# Background Information

**Affinity Analysis** discovers co-occurrence relationships among activities performed by specific individuals or groups. In retail, affinity analysis is often used for market basket analysis. **Market Basket Analysis** is a technique used to uncover associations between items. It works by looking for combinations of items that occur together frequently in transactions. 

## Definitions

Let $I = {i_1, i_2, ..., i_n}$ be a set of n binary attributes called *items*.
Let $T = {t_1, t_2, ..., t_m}$ be a database of *transactions*.

Each transaction *t* is a binary vector with $t[k] = 1$ if *t* contains the item $i_k$ and 0 otherwise. 

An **Association Rule** suggests a relationship between the items, and it's generally written like so: $ \{Milk\} \Rightarrow \{Bread\} $. Note that X and Y in the equation below can contain multiple items and of course $X, Y \subseteq I$. X is called the antecedent or left hand side (LHS), and Y is called the consequent, or right hand side (RHS).

$$ X \Rightarrow Y $$

**Support** is the relative frequency that the relationship occurs. The support of X with respect to T is the proportion of transactions *t* in the dataset which contains the item set X. You may want to look for high support in order to make sure it is a useful relationship.

$$ supp(X) = \frac{|\{t\in T; X \subseteq t\}|}{|T|} $$

$$ supp(X \cup Y) = \frac{|\{t\in T; X \cup Y \subseteq t\}|}{|T|} $$

$$ supp \in [0, 1] $$

$supp(X)$ is also known as the antecedent support, whereas $supp(Y)$ is the consequent support. 

**Confidence** is the measure of reliability of the rule.

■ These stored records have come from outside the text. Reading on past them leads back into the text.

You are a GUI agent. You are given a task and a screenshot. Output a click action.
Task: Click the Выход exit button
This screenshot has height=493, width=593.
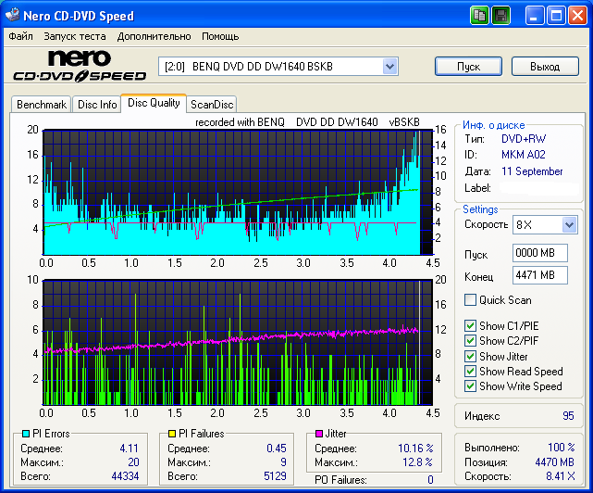pyautogui.click(x=546, y=67)
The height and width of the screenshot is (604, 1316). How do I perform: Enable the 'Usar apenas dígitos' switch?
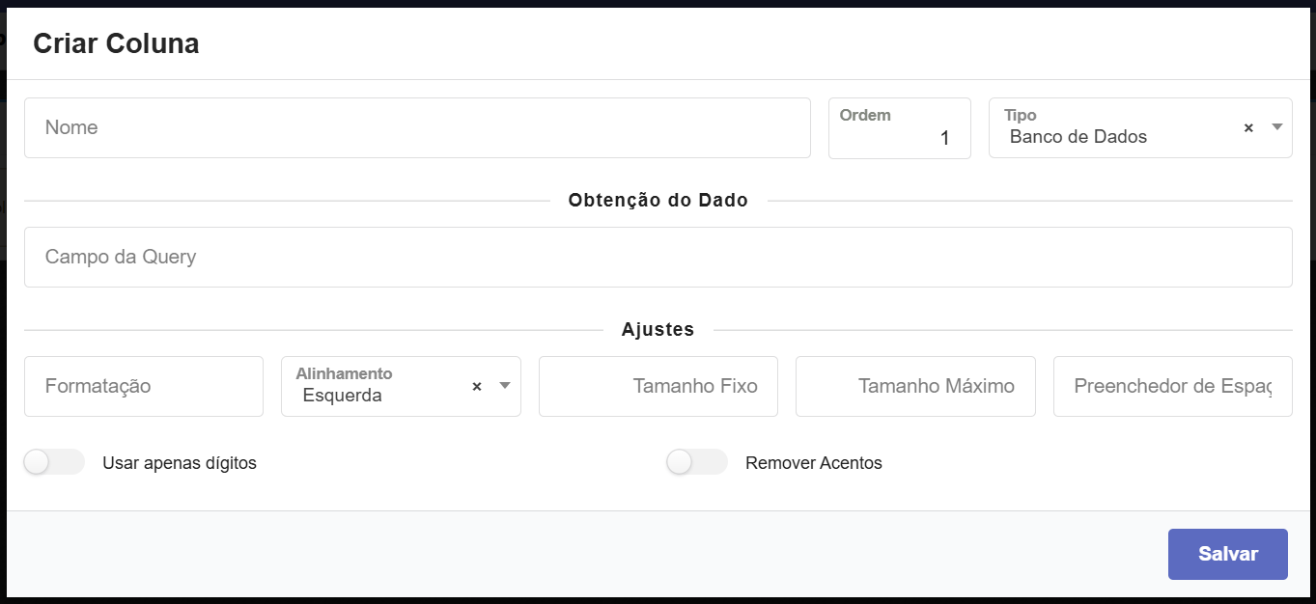(x=54, y=463)
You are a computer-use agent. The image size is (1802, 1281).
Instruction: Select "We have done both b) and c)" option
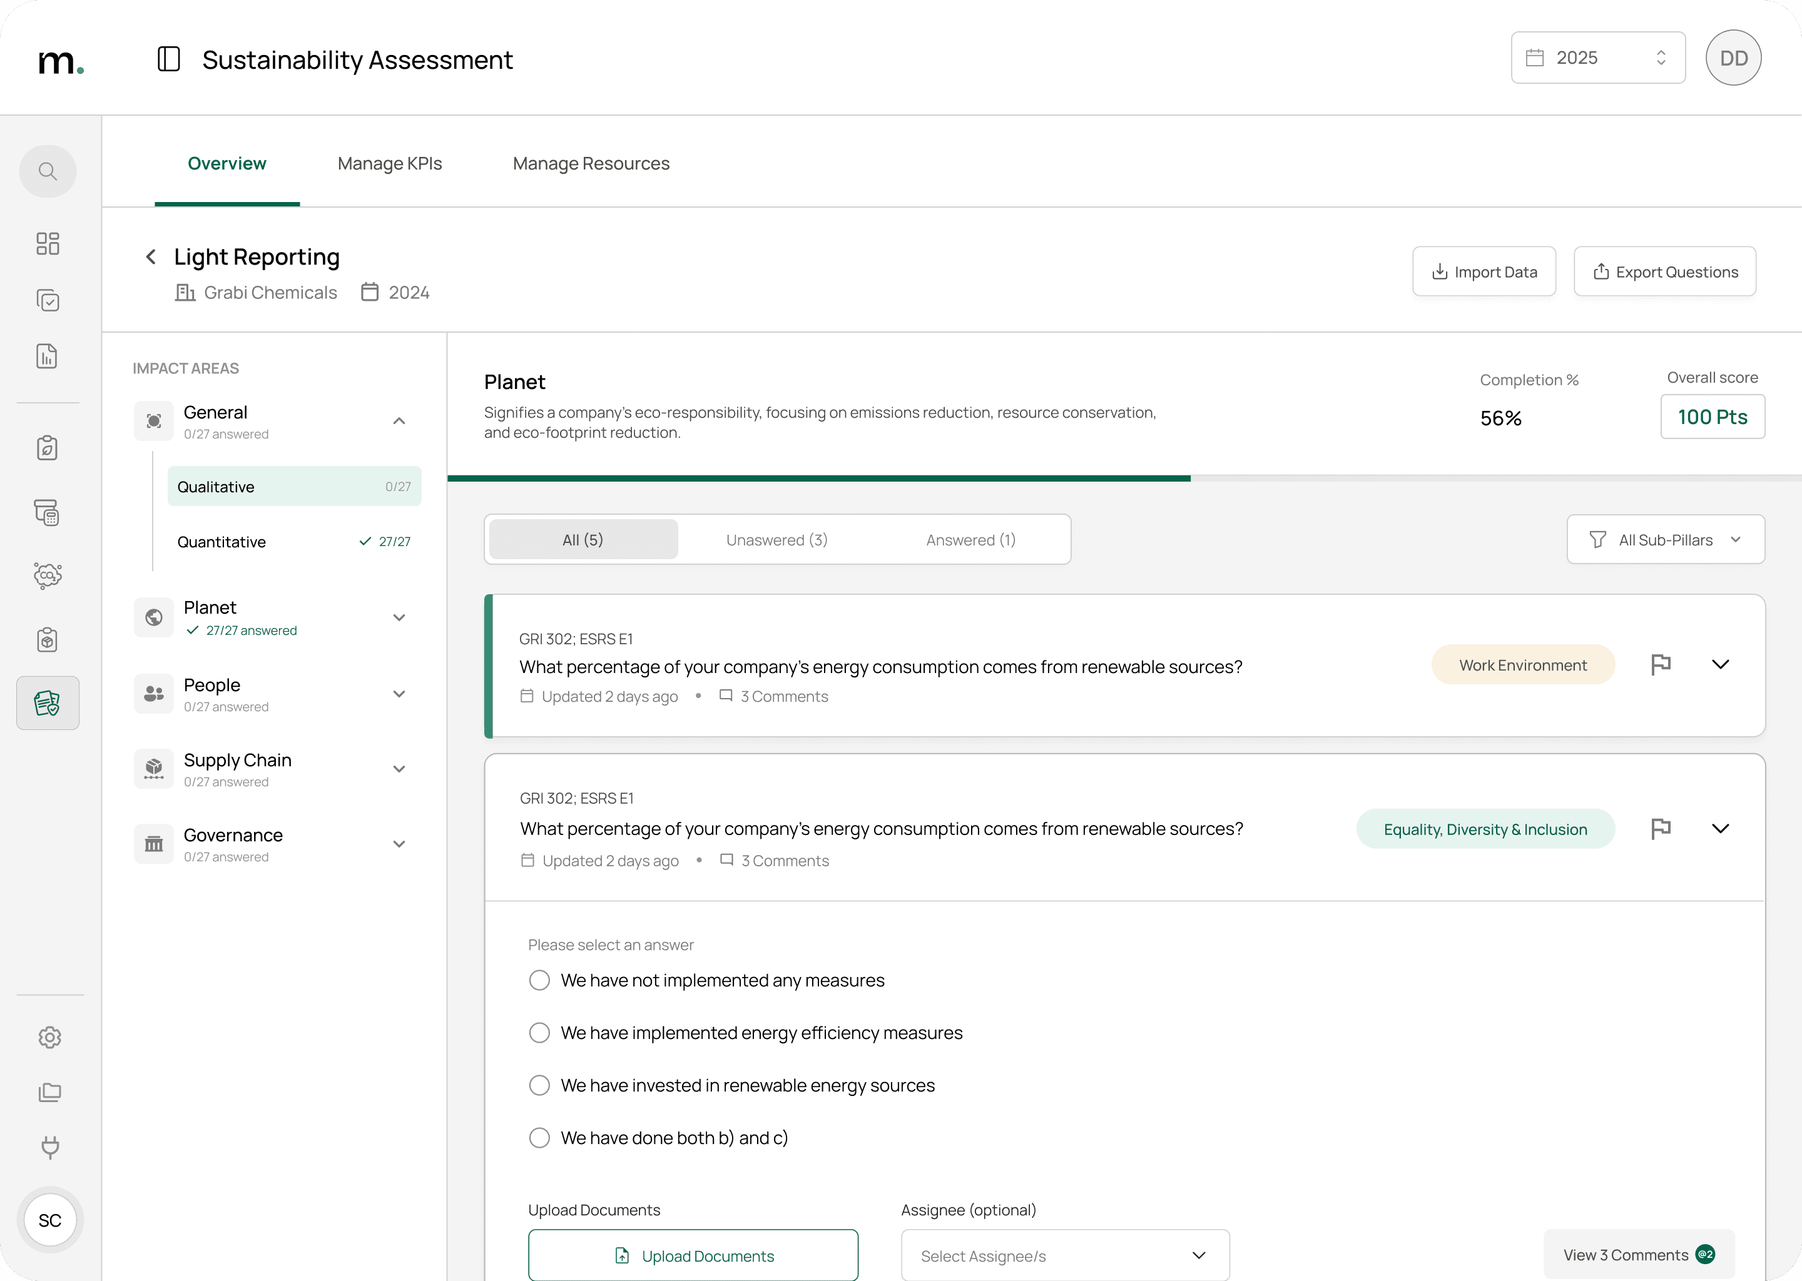(x=540, y=1137)
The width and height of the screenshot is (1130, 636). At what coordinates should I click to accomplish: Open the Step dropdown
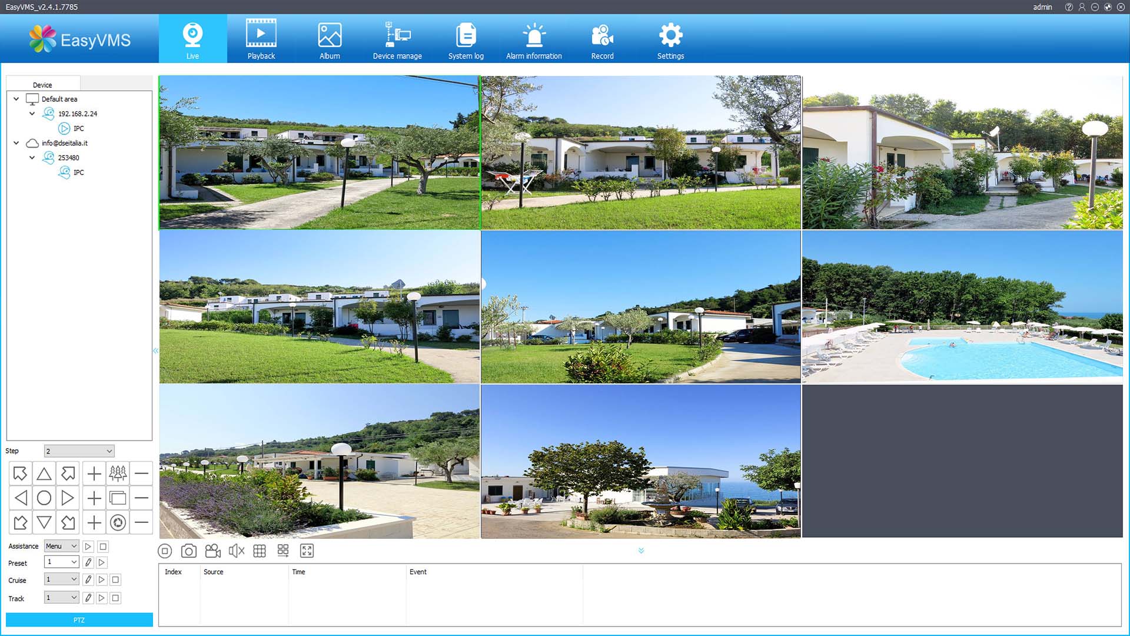pyautogui.click(x=79, y=451)
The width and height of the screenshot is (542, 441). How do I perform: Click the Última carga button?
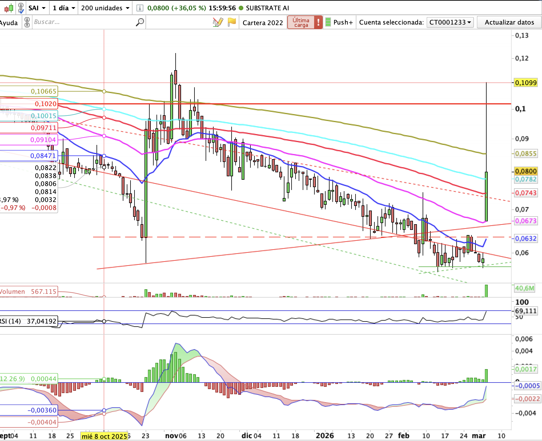[x=301, y=22]
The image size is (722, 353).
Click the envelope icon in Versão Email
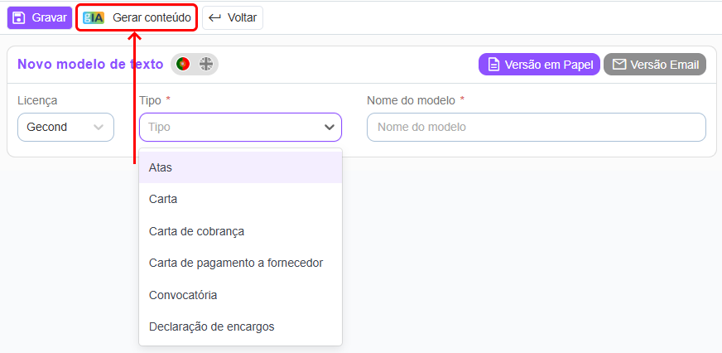pos(619,65)
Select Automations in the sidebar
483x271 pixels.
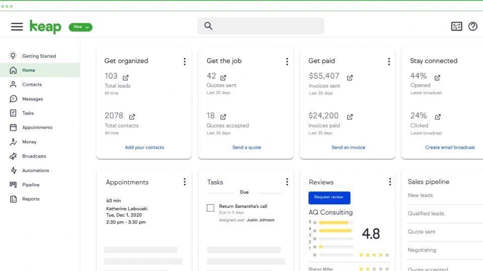pos(35,171)
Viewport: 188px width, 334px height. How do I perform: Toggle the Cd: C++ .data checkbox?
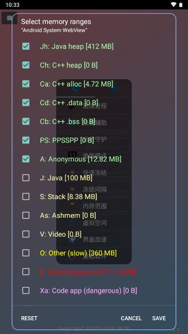point(26,102)
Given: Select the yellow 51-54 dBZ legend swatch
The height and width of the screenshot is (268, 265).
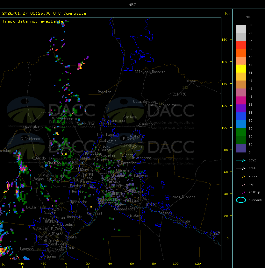Looking at the screenshot, I should (241, 69).
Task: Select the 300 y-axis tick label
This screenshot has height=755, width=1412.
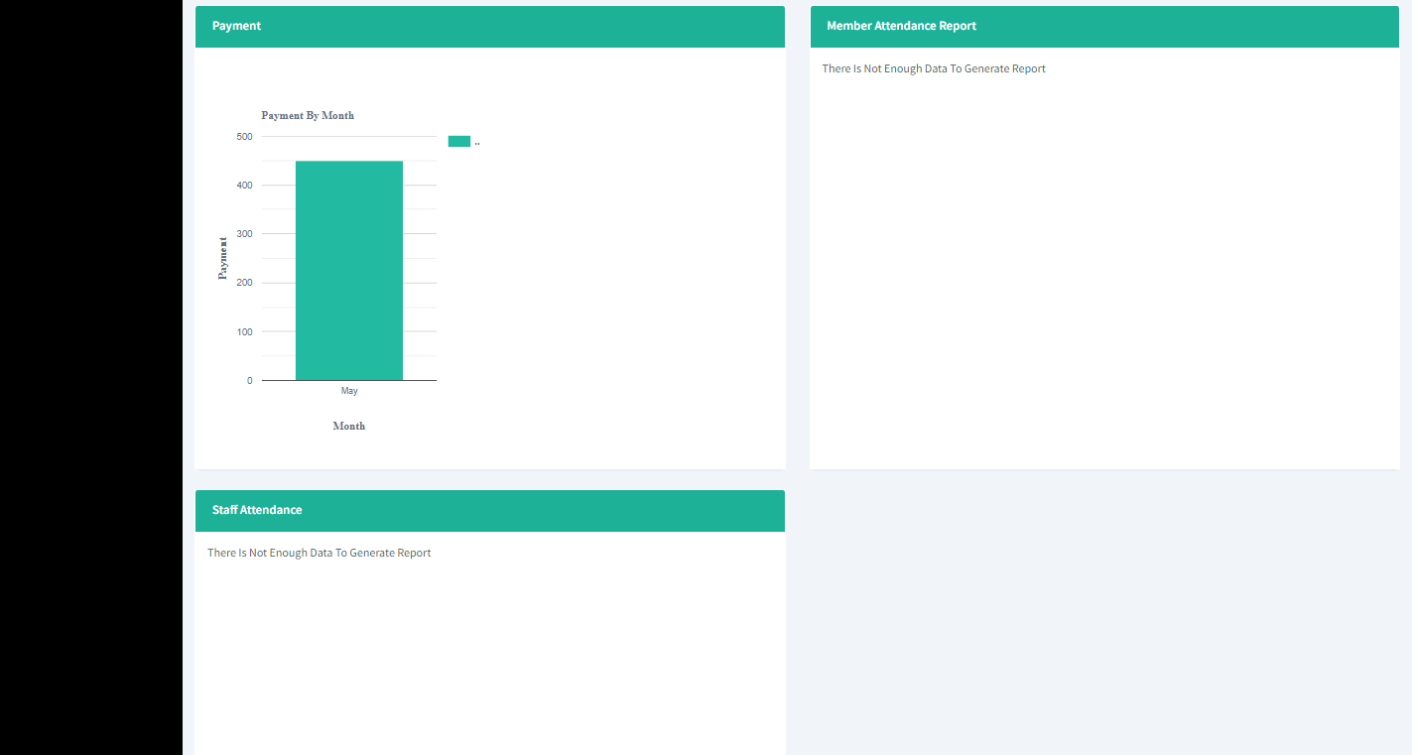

A confidence of 0.50 would mean that in 50% of the cases where milk was purchased, so was bread. 

$$ conf(X \Rightarrow Y) = \frac{frq(X \cup Y)}{frq(X)} $$

$$ conf(X \Rightarrow Y) = \frac{supp(X \cup Y)}{supp(X)} $$

$$ conf \in [0, 1] $$

However, confidence can be misleading, especially when the $supp(Y) > conf(X \Rightarrow Y)$

**Lift** is given as the ratio of the observed support to that expected if X and Y were independent. It measures how many times more often X and Y occur together than expected if they were statistically independent. A lift less than 1 means X and Y are negatively correlated. A lift value of 1 means the rules are completely independent. Lift values > 1 are generally more "interesting" and could be indicative of a useful rule pattern. With a high lift, the chance that the rule is just a coincidence is lower. 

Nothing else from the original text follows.